When I was at school, my rugby coaches taught me how play the game. They taught me how to tackle, avoid getting tackled, scrum and maul. In hindsight, they must have been rubbish because I hashed all four of those disciplines!
At varsity, our coaches were more administrative in nature. They made sure we had a full squad, organised practices, ensured we had clean kit and ran fines meetings. It made sense to me, since I was already meant to know how to tackle, avoid getting tackled, scrum and maul.
The question I often used to ask myself is what role a professional coach plays within a team. The players already know rugby. They eat, sleep and breathe rugby. What is a coach’s role within a team full of superstars?
What then separates a good coach from a great coach? What makes Graham Henry Graham Henry and Jake White Jake White? How could Robbie Deans be so successful with the Crusaders, yet so awful with the Wallabies? I reckon there are a number of elements, far too many to explore here. But some, I think, are more prominent than others and have a more visible effect.

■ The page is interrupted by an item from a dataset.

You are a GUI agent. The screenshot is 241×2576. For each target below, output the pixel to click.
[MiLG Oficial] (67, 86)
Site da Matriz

Great coaches are organisers. Coaching, as with rugby, is a team sport. The best head coaches are those willing to admit that their specialist assistant coaches know their field of coaching best and allow them to run those facets within the greater plan. Graham Henry achieved success off the back of Wayne Smith and Steve Hansen, arguably the best backline and forwards coaches in world rugby. The Boks won the 2007 World Cup largely due to Jake’s appointment of Gert Smal as our forwards coach. A head coach develops a game plan, but it’s up to the assistant coaches he appoints to make it work within the various elements of a match.
Great coaches can spot talent. Talent in this regard can be on-field or off-field, provided it benefits the team. A single player’s influence can lift an entire team’s performance. Think of Percy’s influence on the Boks after Jake recalled him from the doldrums of European rugby. He was a classy goal-kicker, no doubt, and solid in defence, but he was no magic man. Goal kicking aside, he was far closer in style to Zane Kirchner than Willie Le Roux – and yet he’s a Springbok hero. His all-round influence on the team was his real talent – a talent that Jake spotted.
Great coaches select great captains. The bromance to top all bromances: Ted and Richie, Jake and Smitty, Woodward and Johnson. The coach/captain combination is massive. Both need to trust each other’s vision and decision-making without hesitation. They need to act in unison, to echo each other. Robbie Deans had a number of captains during his tenure as Wallaby coach. They were all solid players in their own right, but somehow you just never got the feeling that coach and captain were reading off the same page.
Great coaches motivate. Great coaches get the buy-in from their players. Unadulterated, unwavering support and belief that the right choices are being made by the right people. This is largely why “the All Black way” and “the Springbok way” (to poach a phrase from the Aussies) have both won, and will continue to win, World Cups, despite being so vastly different. Sure, there are plenty of other variables at stake, but a team’s belief in their squad, their coach and their game plan (irrespective of the type of game plan) goes a long way toward achieving success.
So, where does that leave us two years out from the World Cup? How many boxes has Heyneke Meyer ticked so far and where does he need to shape up?
The Bok coaching team is good, but not great. Much of the Bulls forwards’ success can be attributed to Johann van Graan, although Ricardo Laubscher is yet to really prove himself a world class backline coach. However, with Rassie’s technical input and the recent appointment of a breakdown specialist from Europe, he could be developing a strong coaching unit.
Could the return of Fouie du Preez be Meyer’s masterstroke? Time will tell, but it sure looks positive. Du Preez influence on the payers around him is massive, there’s no doubt about it.
The Meyer/ De Villiers partnership is growing in stature with every game. Strange to think, seeing as Meyer’s blood is blue and only blue and de Villiers lives and dies for Province, but they really are starting to dove-tail superbly. If de Villiers can hold his form through to 2015, he will be the key to our success.
If the first three boxes appear to be ticked in pencil, the belief box looks to be ticked in permanent marker. If you listen to any player interview, it seems clear that the team is tight. They believe in their coach and his game plan. They believe it is going to win them the World Cup in two years’ time. They’ll put their bodies on the line for Heyneke because they can see what their achievements mean to him in press conferences, coaching boxes and interviews.
If nothing else, he has the belief of his squad, which is probably the toughest of all the boxes to tick.